In May 2018, authorities released information indicating that the child had not been beheaded. Although the stab wound to the neck was lethal, the cause of death was another stab wound.

Suspect and motive
According to the prosecutor's office, the suspect acted in anger and revenge, because he had lost a custody dispute days before. If he had won, he might have been allowed to stay in Germany. He had been threatening the woman for some time, and she had made a complaint to the police. He was taken into custody and is charged with two counts of murder. The mother had four more children, who were taken into the care of the children's emergency service following their mother's death.

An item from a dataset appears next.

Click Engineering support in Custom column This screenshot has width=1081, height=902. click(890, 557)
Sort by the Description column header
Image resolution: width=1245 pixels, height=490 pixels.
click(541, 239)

The suspect belonged to what is known in Hamburg as the "Lampedusa group", who came to the city via Italy in 2013, and had been granted a residence permit. and he was later residing in the public refugee housing in Wandsbek.

Trial 
The trial started in the Hamburger Landgericht in October 2018 where the suspect was charged with double murder. At the start of the trial the suspect confessed to the deed.

Reactions
A spokesman for Hamburg police, Timo Zill, called the crime "substantial" and "unusual for Hamburg". Katharina Fegebank, Deputy Mayor of Hamburg stated that she was shocked about the crime: "If a child is stabbed by the hand which should protect it, this exceeds any imaginable cruelty."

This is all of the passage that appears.